-- SET TASK --
How many lines in the data listing below contain the string "pixels"? Case counts, so give only the number.

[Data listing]
+-------+
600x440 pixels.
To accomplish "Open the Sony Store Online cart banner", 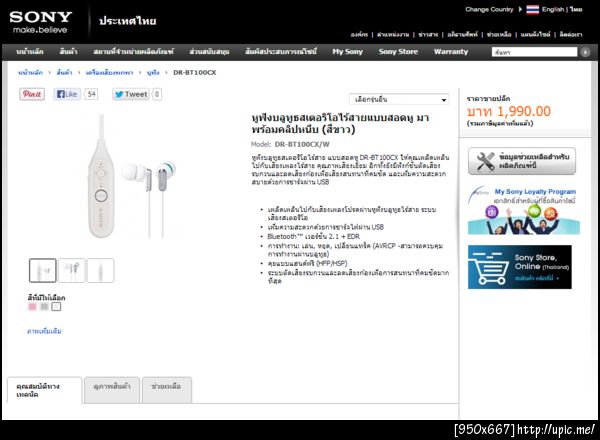I will [520, 267].
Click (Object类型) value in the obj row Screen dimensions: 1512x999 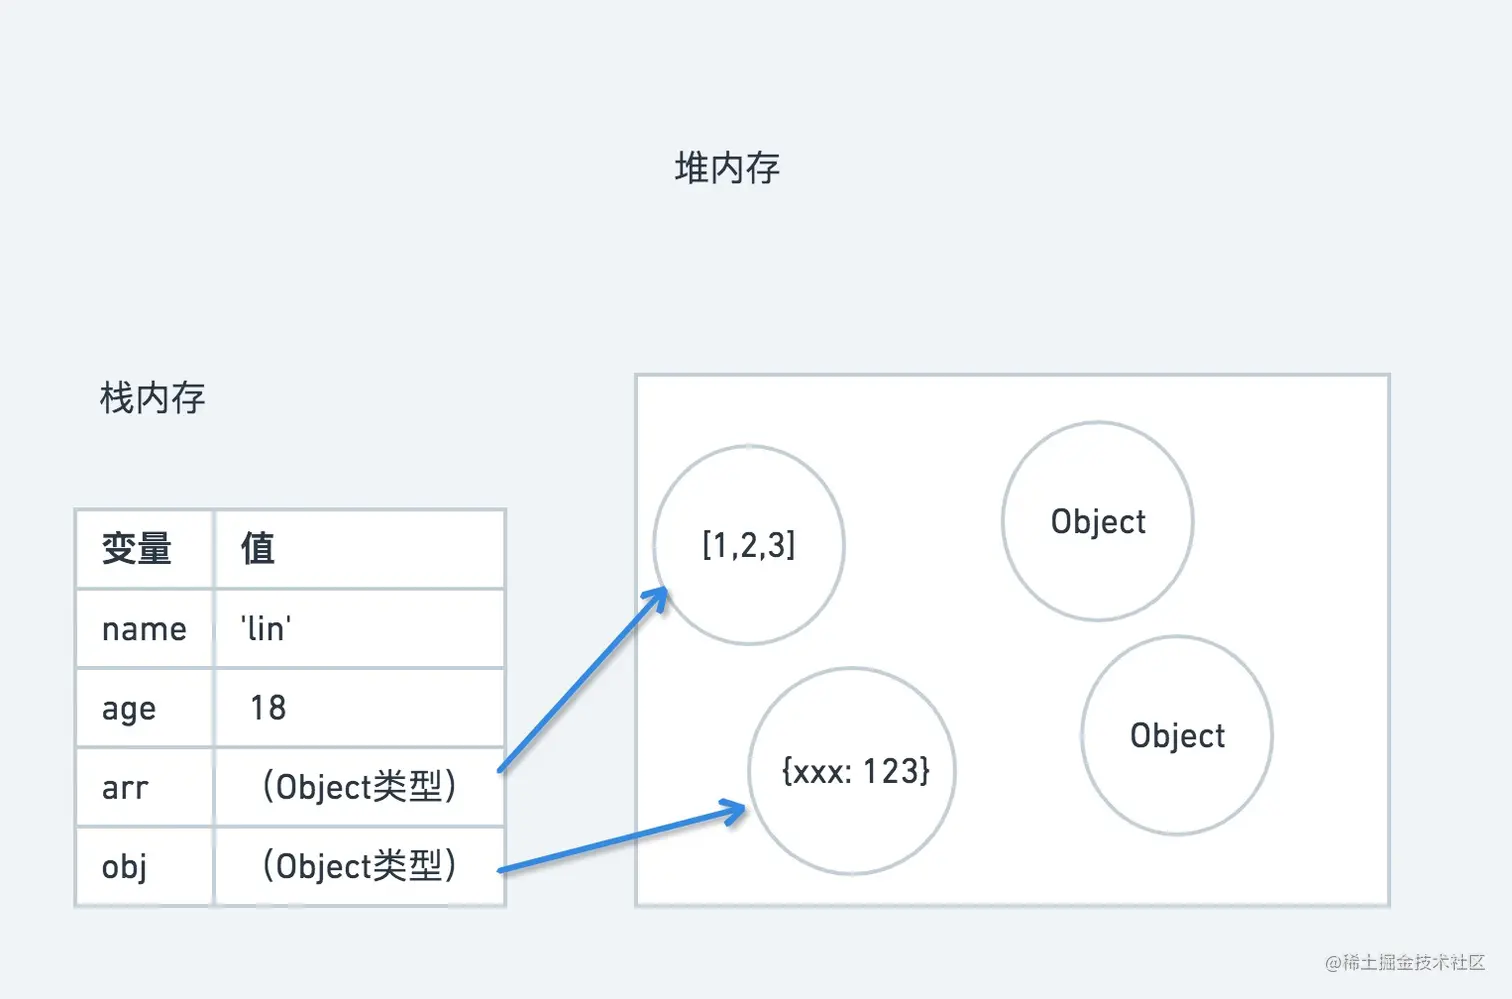coord(359,866)
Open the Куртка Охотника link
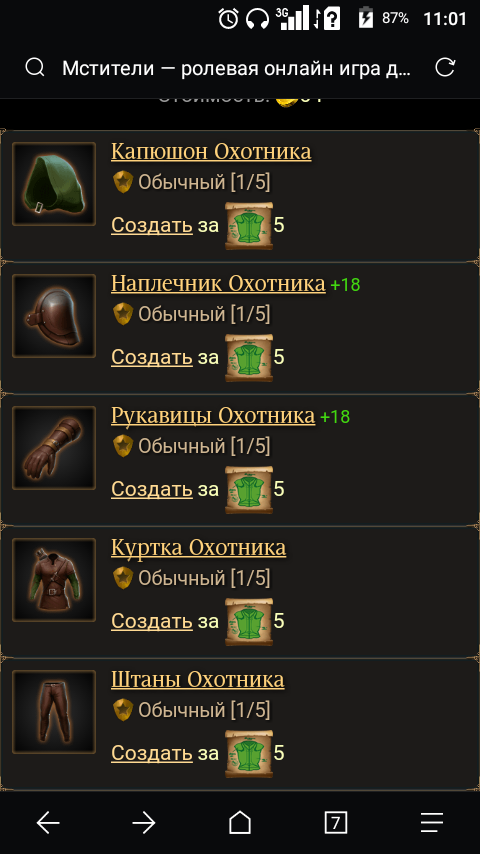The width and height of the screenshot is (480, 854). point(198,547)
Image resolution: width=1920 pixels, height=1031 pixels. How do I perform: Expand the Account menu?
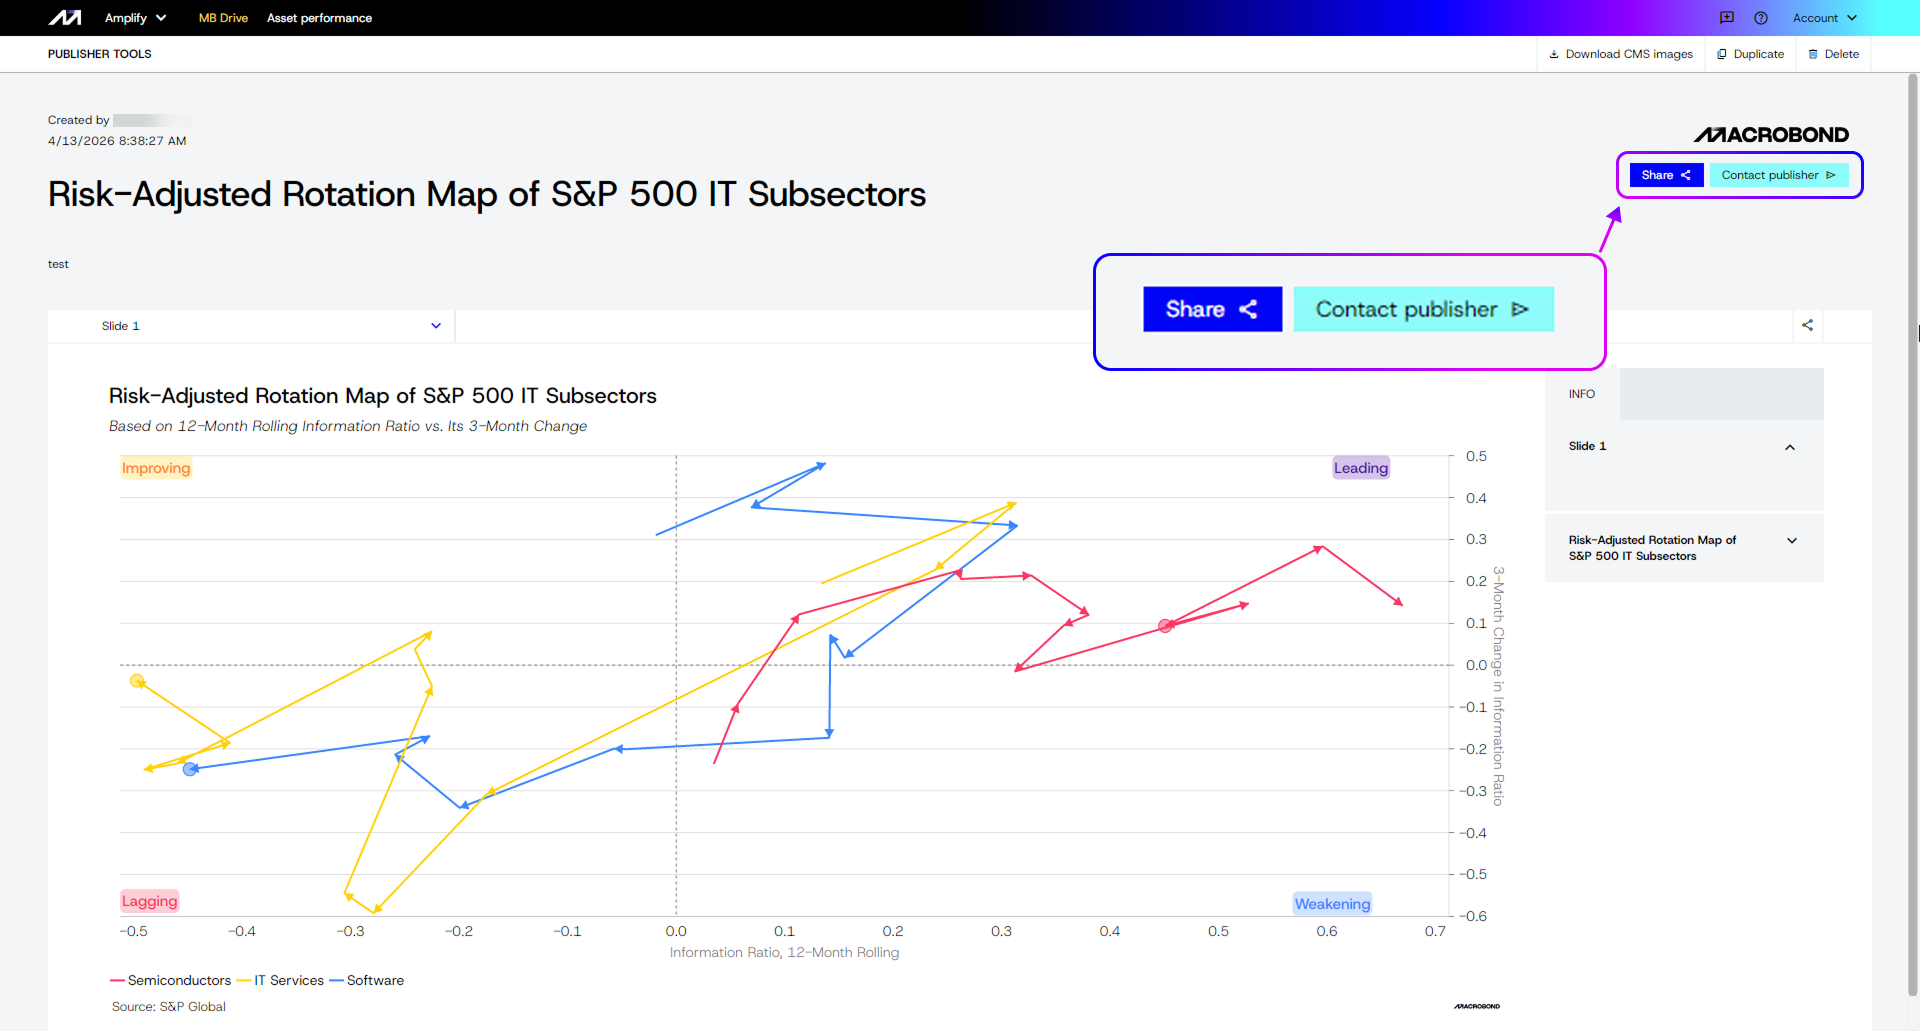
+-------+
-- SOLVED PROBLEM --
2